::: SELECTED EXCERPT :::
On Mon, Mar 14, 2022 at 5:12 AM Barry Song <21cnbao@gmail.com> wrote:
>
> > > > >
> > > > > > We used to put a faulted file page in inactive, if we access it a
> > > > > > second time, it can be promoted
> > > > > > to active. then in recent years, we have also applied this to anon
> > > > > > pages while kernel adds
> > > > > > workingset protection for anon pages. so basically both anon and file
> > > > > > pages go into the inactive
> > > > > > list for the 1st time, if we access it for the second time, they go to
> > > > > > the active list. if we don't access
> > > > > > it any more, they are likely to be reclaimed as they are inactive.
> > > > > > we do have some special fastpath for code section, executable file
> > > > > > pages are kept on active list
> > > > > > as long as they are accessed.
> > > > >
> > > > > Yes.
> > > > >
> > > > > > so all of the above concerns are actually not that correct?
> > > > >
> > > > > They are valid concerns but I don't know any popular workloads that
> > > > > care about them.
::: INFORMATION SUPPLIED :::
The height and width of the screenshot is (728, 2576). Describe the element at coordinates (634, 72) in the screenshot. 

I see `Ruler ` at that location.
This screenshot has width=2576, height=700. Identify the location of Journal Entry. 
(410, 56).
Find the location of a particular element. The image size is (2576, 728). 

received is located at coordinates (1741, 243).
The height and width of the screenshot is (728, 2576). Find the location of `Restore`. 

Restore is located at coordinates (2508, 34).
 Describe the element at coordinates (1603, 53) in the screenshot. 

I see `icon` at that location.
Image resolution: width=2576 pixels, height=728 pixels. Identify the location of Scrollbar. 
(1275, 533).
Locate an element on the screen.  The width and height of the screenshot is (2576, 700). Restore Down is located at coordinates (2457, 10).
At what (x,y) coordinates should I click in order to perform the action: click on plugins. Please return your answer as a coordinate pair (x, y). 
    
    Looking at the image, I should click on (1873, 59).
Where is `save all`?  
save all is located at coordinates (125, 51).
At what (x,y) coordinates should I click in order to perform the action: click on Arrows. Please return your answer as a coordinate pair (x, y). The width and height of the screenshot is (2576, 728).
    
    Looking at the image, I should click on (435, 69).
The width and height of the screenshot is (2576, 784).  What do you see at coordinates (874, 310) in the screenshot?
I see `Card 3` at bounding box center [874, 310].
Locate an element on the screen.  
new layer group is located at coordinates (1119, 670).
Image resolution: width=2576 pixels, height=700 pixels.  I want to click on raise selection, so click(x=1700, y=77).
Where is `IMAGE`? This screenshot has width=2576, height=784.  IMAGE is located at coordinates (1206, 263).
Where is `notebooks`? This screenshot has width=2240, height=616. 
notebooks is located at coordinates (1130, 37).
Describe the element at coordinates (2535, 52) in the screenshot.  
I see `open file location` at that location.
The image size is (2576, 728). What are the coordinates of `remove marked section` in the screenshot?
:::
**WORK TO BE COMPLETED:** Condense the paragraph in the kernel mailing-list excerpt that begins "We used to put a faulted file page in inactive" into a short bulleted list that keeps its main facts.

**RESPONSE TO THE EXERCISE:**
- A faulted file page is first placed on the inactive list and can be promoted to the active list if accessed a second time.
- In recent years this has also been applied to anon pages, as the kernel added workingset protection for them.
- Both anon and file pages therefore enter the inactive list first and move to the active list on a second access. If they are not accessed again, they are likely to be reclaimed.
- A special fastpath for code sections keeps executable file pages on the active list as long as they are accessed.